Underestimating Your Overestimating Abilities: The Dunning-Kruger effect


As I reflect on my progress through my project so far, I’m reminded of the Dunning-Kruger effect.

The Dunning-Kruger effect is a cognitive bias in which people with low ability at a task overestimate their ability. Although I had always associated this effect with the process of learning itself, I hadn’t realised that it could apply to one’s estimation of a task itself as well. As opposed to overestimating my ability at completing a task, I had underestimated the importance of certain aspects of a task, and overestimated others. It took learning more about the task itself to actually understand it’s complexities and where to focus my efforts. It’s why even though I’m behind on my initial estimate of the project phases, I’m still (fortunately) on track to obtaining the main deliverables by the end of my internship. It’s because the first phase of my project which I ended up spending more time on, was warranted for the additional time I did spend on it, while the remaining phases, which I thought were more important, didn’t require as much of a time commitment.

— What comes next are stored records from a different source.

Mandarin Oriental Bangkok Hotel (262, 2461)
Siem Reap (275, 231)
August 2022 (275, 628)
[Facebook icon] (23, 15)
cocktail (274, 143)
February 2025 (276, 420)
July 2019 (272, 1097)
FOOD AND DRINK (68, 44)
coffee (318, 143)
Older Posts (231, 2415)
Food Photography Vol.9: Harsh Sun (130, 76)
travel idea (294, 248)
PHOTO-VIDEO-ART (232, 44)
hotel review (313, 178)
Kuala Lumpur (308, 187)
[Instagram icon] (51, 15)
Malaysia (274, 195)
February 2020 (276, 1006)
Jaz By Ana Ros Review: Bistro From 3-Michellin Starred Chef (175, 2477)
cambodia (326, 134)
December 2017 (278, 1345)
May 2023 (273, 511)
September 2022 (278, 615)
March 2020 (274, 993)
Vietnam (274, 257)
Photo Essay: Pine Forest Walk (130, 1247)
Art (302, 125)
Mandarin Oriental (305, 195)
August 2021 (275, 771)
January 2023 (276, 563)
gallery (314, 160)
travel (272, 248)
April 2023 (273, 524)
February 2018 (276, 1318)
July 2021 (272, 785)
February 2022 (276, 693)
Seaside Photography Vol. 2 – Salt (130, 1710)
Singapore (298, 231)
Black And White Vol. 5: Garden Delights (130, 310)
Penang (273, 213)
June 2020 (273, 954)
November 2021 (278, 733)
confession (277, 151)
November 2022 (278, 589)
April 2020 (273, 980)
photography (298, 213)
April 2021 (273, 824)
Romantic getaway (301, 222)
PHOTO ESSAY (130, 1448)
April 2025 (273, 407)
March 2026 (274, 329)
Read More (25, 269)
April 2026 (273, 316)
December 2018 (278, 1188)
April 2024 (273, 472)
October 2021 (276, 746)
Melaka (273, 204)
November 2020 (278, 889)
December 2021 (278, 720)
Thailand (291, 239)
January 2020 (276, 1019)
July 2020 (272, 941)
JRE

As I’ve made progress on my project through its successes and pitfalls, I’ve also learned more about the complexity of achieving our goal, and in managing changing expectations throughout the project. I’ve come to realise that being on track to completing a task doesn’t necessarily mean hitting every milestone in a project plan. Rather, it means being aware of, and adjusting to changing expectations. Despite all the setbacks detailed so far, I’ve fortunately been making good progress on my project, and hope to continue learning and growing for the remainder of my project.